*DATA TO USE:*
↓
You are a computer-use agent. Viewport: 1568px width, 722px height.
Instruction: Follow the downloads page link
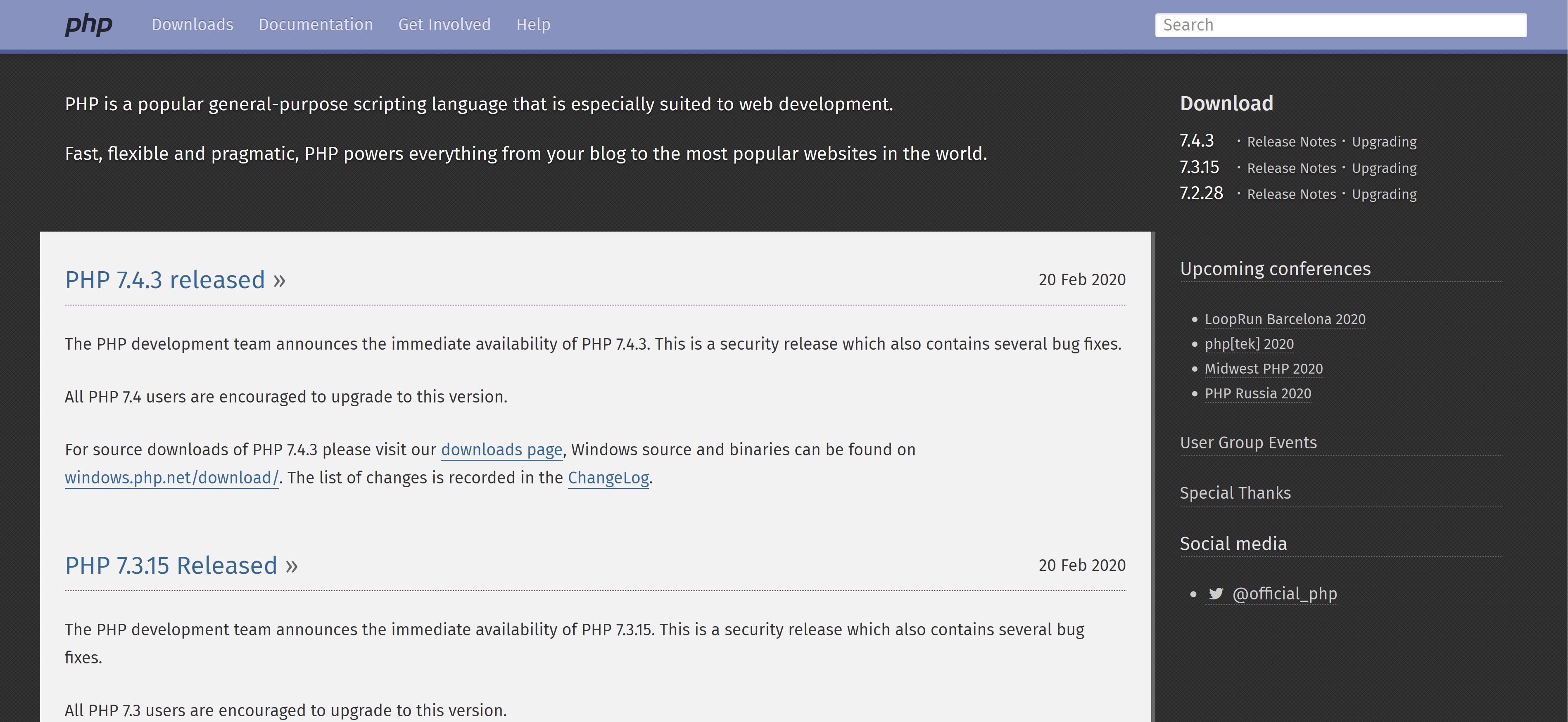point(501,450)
↑
↓
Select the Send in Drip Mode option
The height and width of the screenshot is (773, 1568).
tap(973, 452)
↑
↓
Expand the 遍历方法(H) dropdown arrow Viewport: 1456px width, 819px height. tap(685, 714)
↑
*ABOUT THIS EXERCISE:*
A single figure is expected: the count of lines in the data above that include the word "Viewport".

*RESULT OF THE EXERCISE:*
2